-- ACTIVITY --
Only what runs from the line with "Zé Carlos Leal" to the final line of the records below should be given again, word for word.

[[ DATASET EXCERPTS, beginning ]]

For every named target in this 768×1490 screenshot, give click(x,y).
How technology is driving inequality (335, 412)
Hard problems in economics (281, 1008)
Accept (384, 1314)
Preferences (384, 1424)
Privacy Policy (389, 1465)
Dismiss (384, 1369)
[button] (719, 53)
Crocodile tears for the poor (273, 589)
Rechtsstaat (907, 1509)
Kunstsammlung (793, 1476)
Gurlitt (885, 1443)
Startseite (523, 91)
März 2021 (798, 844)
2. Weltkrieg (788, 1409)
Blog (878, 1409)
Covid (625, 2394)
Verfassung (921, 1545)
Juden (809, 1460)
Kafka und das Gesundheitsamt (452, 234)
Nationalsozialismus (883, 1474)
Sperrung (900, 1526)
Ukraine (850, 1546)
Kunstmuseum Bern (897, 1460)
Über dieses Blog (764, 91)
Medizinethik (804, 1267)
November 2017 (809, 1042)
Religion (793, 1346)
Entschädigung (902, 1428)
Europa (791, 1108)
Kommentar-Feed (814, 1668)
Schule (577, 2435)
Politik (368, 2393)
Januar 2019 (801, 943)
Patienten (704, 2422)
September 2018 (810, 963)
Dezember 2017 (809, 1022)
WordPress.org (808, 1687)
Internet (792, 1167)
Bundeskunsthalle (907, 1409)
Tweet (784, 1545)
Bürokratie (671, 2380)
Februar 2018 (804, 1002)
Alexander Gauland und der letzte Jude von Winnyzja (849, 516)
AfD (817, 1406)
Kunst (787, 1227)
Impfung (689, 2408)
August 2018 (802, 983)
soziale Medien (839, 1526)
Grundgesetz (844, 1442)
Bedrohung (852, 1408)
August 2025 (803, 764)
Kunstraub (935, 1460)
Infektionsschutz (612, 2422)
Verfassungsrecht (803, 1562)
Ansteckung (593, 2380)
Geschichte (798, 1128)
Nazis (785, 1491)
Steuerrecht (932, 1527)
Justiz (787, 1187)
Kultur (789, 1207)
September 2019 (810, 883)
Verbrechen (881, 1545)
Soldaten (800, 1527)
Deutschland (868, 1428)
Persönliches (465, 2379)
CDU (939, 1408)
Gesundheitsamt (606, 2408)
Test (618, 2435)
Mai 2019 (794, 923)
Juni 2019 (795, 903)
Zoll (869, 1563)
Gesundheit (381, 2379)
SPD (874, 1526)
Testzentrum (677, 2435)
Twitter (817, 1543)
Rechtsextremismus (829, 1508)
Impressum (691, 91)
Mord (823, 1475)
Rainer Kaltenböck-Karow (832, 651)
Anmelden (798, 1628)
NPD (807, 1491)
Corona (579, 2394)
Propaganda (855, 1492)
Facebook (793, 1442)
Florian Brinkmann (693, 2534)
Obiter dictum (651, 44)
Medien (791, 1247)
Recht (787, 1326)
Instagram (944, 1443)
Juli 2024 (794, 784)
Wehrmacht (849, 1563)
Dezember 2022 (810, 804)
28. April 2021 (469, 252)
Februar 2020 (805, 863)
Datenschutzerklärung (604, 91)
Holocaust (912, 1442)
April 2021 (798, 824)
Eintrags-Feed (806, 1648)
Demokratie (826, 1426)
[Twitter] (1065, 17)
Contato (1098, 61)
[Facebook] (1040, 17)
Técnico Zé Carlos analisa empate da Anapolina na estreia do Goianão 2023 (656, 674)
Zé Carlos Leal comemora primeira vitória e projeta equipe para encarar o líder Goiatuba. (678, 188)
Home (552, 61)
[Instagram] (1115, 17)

[[ DATASET EXCERPTS, end ]]

-- TASK RESULT --
Zé Carlos Leal comemora primeira vitória e projeta equipe para encarar o líder Goiatuba. (678, 188)
Home (552, 61)
[Instagram] (1115, 17)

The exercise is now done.